**Description of the task**
Nothing more is wanted than an exact repeat of the data below.

**Given data**
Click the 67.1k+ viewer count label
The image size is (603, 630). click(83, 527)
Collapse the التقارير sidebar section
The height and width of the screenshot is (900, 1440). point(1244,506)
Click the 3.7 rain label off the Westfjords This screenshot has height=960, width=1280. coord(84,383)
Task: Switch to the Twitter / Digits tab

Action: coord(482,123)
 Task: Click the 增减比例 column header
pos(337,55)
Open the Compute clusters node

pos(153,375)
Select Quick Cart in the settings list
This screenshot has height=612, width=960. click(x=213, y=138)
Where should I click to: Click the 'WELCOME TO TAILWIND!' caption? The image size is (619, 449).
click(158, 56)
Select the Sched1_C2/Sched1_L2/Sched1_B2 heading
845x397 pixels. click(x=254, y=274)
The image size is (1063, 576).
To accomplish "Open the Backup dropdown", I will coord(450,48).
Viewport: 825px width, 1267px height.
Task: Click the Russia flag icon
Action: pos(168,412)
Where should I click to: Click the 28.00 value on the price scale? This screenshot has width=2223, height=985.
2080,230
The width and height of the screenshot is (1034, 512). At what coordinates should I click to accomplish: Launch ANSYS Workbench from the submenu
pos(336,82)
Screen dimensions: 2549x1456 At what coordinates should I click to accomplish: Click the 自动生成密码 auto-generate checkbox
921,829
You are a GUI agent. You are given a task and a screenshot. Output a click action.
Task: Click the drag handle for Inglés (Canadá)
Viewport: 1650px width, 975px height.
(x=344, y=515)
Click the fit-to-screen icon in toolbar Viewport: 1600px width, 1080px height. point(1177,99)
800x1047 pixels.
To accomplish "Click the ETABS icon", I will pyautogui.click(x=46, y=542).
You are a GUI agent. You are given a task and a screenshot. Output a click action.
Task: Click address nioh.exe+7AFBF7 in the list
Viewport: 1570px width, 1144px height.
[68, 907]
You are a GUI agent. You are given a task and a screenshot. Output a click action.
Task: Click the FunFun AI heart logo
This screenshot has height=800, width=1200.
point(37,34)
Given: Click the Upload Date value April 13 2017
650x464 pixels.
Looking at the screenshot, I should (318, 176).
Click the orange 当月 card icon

**Output for this exercise**
Click the 67.1k+ viewer count label
The image size is (603, 630). click(83, 527)
Collapse the التقارير sidebar section
The height and width of the screenshot is (900, 1440). point(1244,506)
Click the 3.7 rain label off the Westfjords This screenshot has height=960, width=1280. coord(84,383)
Task: Switch to the Twitter / Digits tab

Action: coord(482,123)
 Task: Click the 增减比例 column header
pos(337,55)
Open the Compute clusters node

pos(153,375)
Select Quick Cart in the settings list
This screenshot has height=612, width=960. click(x=213, y=138)
Where should I click to: Click the 'WELCOME TO TAILWIND!' caption? The image size is (619, 449).
click(158, 56)
Select the Sched1_C2/Sched1_L2/Sched1_B2 heading
845x397 pixels. click(x=254, y=274)
The image size is (1063, 576).
To accomplish "Open the Backup dropdown", I will coord(450,48).
Viewport: 825px width, 1267px height.
Task: Click the Russia flag icon
Action: pos(168,412)
Where should I click to: Click the 28.00 value on the price scale? This screenshot has width=2223, height=985.
2080,230
The width and height of the screenshot is (1034, 512). At what coordinates should I click to accomplish: Launch ANSYS Workbench from the submenu
pos(336,82)
Screen dimensions: 2549x1456 At what coordinates should I click to accomplish: Click the 自动生成密码 auto-generate checkbox
921,829
You are a GUI agent. You are given a task and a screenshot. Output a click action.
Task: Click the drag handle for Inglés (Canadá)
Viewport: 1650px width, 975px height.
(x=344, y=515)
Click the fit-to-screen icon in toolbar Viewport: 1600px width, 1080px height. point(1177,99)
800x1047 pixels.
To accomplish "Click the ETABS icon", I will pyautogui.click(x=46, y=542).
You are a GUI agent. You are given a task and a screenshot. Output a click action.
Task: Click address nioh.exe+7AFBF7 in the list
Viewport: 1570px width, 1144px height.
[68, 907]
You are a GUI agent. You are given a task and a screenshot. Output a click action.
Task: Click the FunFun AI heart logo
This screenshot has height=800, width=1200.
point(37,34)
Given: Click the Upload Date value April 13 2017
650x464 pixels.
Looking at the screenshot, I should (318, 176).
Click the orange 当月 card icon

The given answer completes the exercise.